# EXERCISE DESCRIPTION
Whatever comes before the line containing "The width and" stays out; transcribe that line and all that follow to the end of the records exactly, with no pictures.

*** DATA FOR PROCESSING Section Begins ***

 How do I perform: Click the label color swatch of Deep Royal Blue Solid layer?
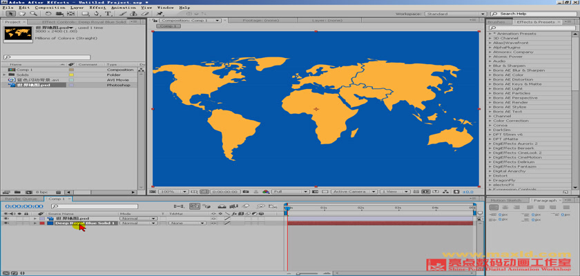pos(42,223)
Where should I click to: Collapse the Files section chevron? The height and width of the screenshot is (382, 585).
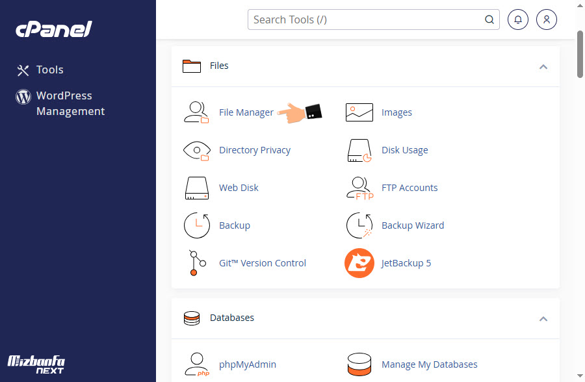543,66
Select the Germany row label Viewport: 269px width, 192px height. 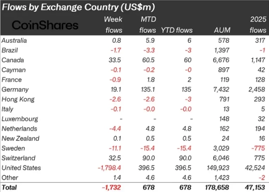tap(16, 89)
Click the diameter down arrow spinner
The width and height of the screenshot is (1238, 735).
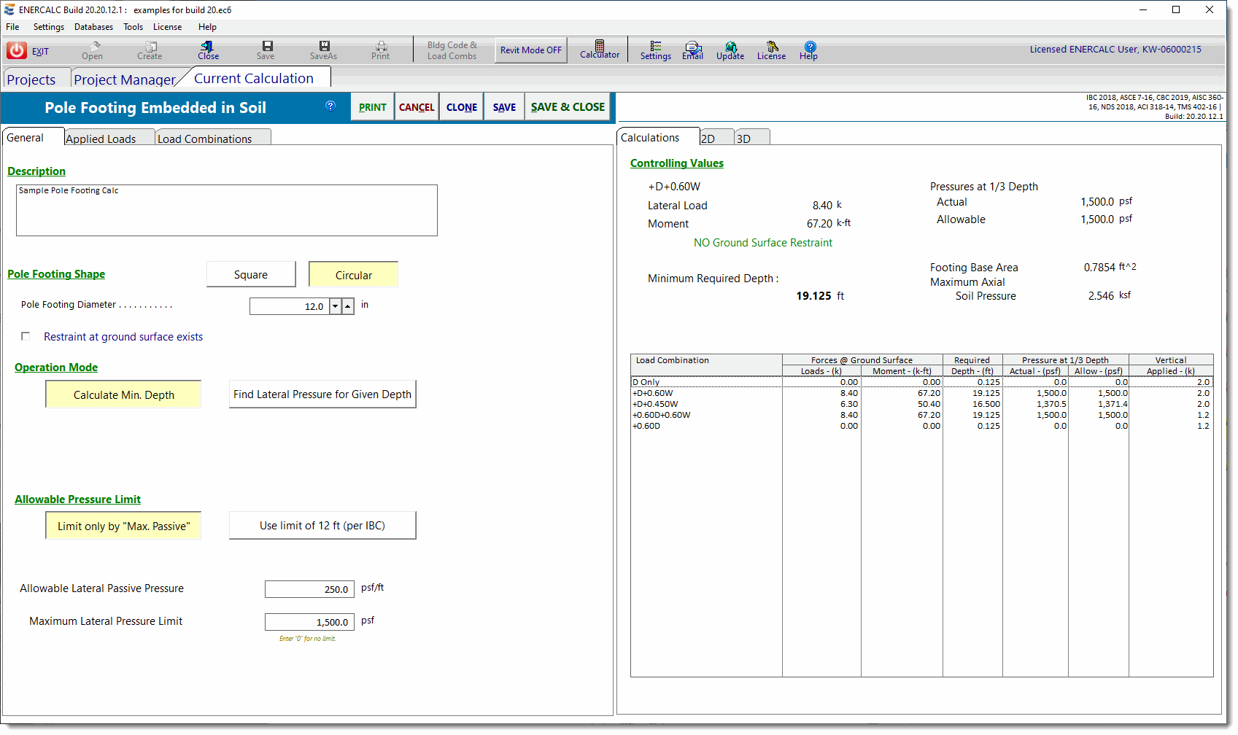pos(336,306)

*** DATA FOR PROCESSING Section Ends ***

# ANSWER SPACE
The width and height of the screenshot is (1238, 735).
pos(336,306)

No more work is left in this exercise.